NOTE: This applet uses swing features (JApplet ...), so you'll need a recent java plugin (jre version >= 1.3) for your browser. Latest plugin available by browsing this site. Note to windows users : i suggest using the official java plugin from SUN rather than the microsoft implementation. You'll thank me later ..

The problem i decided to treat is VERY academic, but it helped me a lot to understand how Q-Learning is behaving (and how to set correct parameters values !!!)

Context of the problem:

A (virtual) robot - the agent - has to learn how to move on a grid map, made of three kind of cells:

normal cells- Nothing to say...;
dangerous cells: the bot should learn to avoid them (you can imagine these cells are radioactive ...);
target cells: the bot should learn to reach them as quicly as possible (home sweet
home...).

The bot is able to move from cell to cell, using the fourth cardinal directions (North, East, South and West). It is aslos able to determine the nature of the cell it currently occupies (wether it is neutral, dangerous or a target cell). The grid is a square closed domain - the bot can't escape, but may hit the domain bounds ...

As long as it explores the grid, the bot receives a reward for each move it makes:

reward of 0.0 (i.e. no reward), if it enters a neutral cell;
penalty of -5000.0 (default value, but customizable), if entering a dangerous cell;
reward of +1000.0 (default value, but customizable), if entering a target cell.
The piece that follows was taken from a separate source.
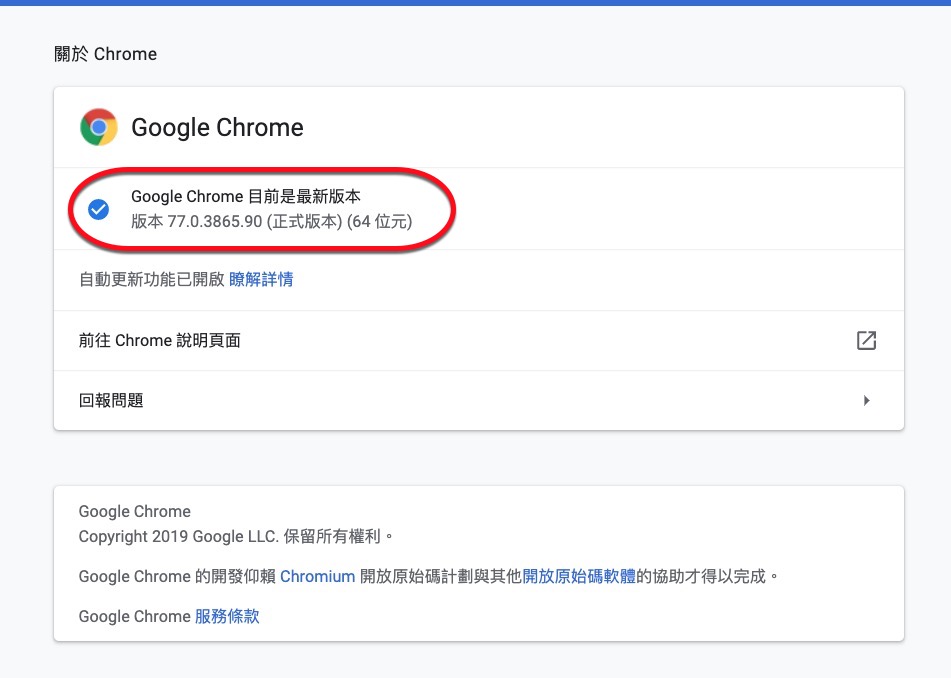Click the blue up-to-date checkmark icon
The image size is (951, 678).
(x=99, y=209)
Please note that : at the very beginning of the learning process, or anytime the bot has hit a target cell, a new exploration process begins, starting from a randomly chosen position on the grid. And then, the bot restarts to explore the domain... (For mathematics addicts, this may be seen as a cycling, finite horizon problem ... Normally, Q-Learning is intended to be used for MDP (Markov Decision Problem) with infinite horizon, but it performs as well for cycling finite horizon problems ...
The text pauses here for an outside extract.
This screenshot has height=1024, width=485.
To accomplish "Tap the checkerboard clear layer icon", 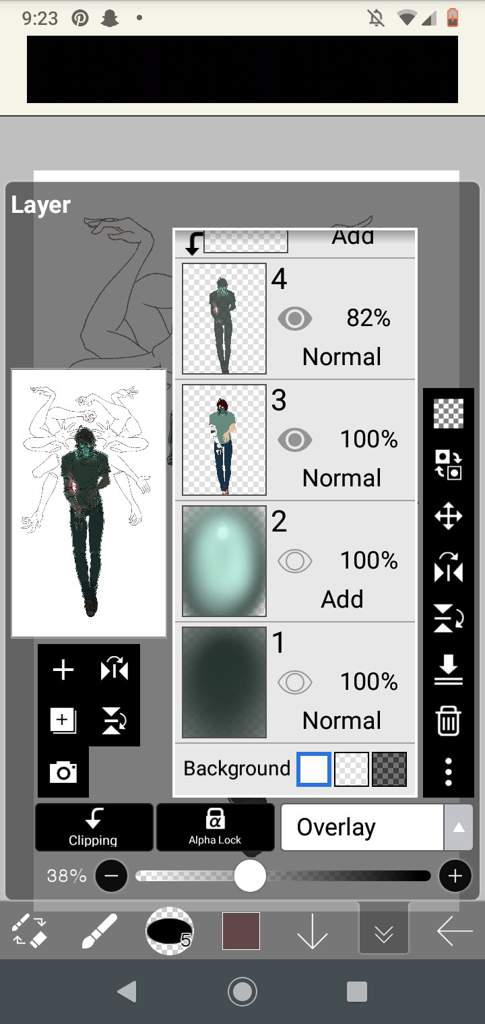I will (448, 413).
Using the Applet : A very short tutorial ;-D ...

Once the applet has loaded, you should see something similar to the picture below.

At first, you need to choose the size for the map, using the according selector. Three choices are available : 10, 15 or 20 cells (for any side of the map, which is square ...). Then the selected map appears, and the learn button is activated. I've chosen a size of 15, and it looks like this:

Next, you need to specify some dangerous and target cells, otherwise learning will be totally useless ... To perform that, use the mouse and click on the desired cell with:

Left button : cell will be marked as dangerous (red cell);
Right button: cell will be marked as target (green cell);
Middle button: cell will be reversed to neutral from any previous setting (a kind of "UNDO" feature for corrections; cell will be painted with gray);

Remember that, at least one target cell is required ! You can decide not to use dangerous cells, but you would certainly miss something, that is to say the evidence of the efficiency of the learning process ... Below is a sample configuration of my own:

Then you can manually specify values for some of the parameters (see further explanations at the according section below), or keep the default values (which shall give good performance ...). Once you're done with it, just launch the learning process, using the "Learn !" button. The progress of the learning process is monitored using a progress bar, and this is how it may look:

Provided you have a recent processor, you should be able to view the results within a few seconds. When using all default values, it takes about 5 seconds to perform the whole learning process on my Athlon XP 1700+. Keep in mind that Q-Learning is known as a very greedy algorithm. It may consume a lot of memory and cpu time, when treating complex large problems ... Try to keep the iterations number as low as possible. The 5 000 000 default value performs well on 10 and 15 sizes. You may have to increase it a bit for treating a "20 cells per side" map.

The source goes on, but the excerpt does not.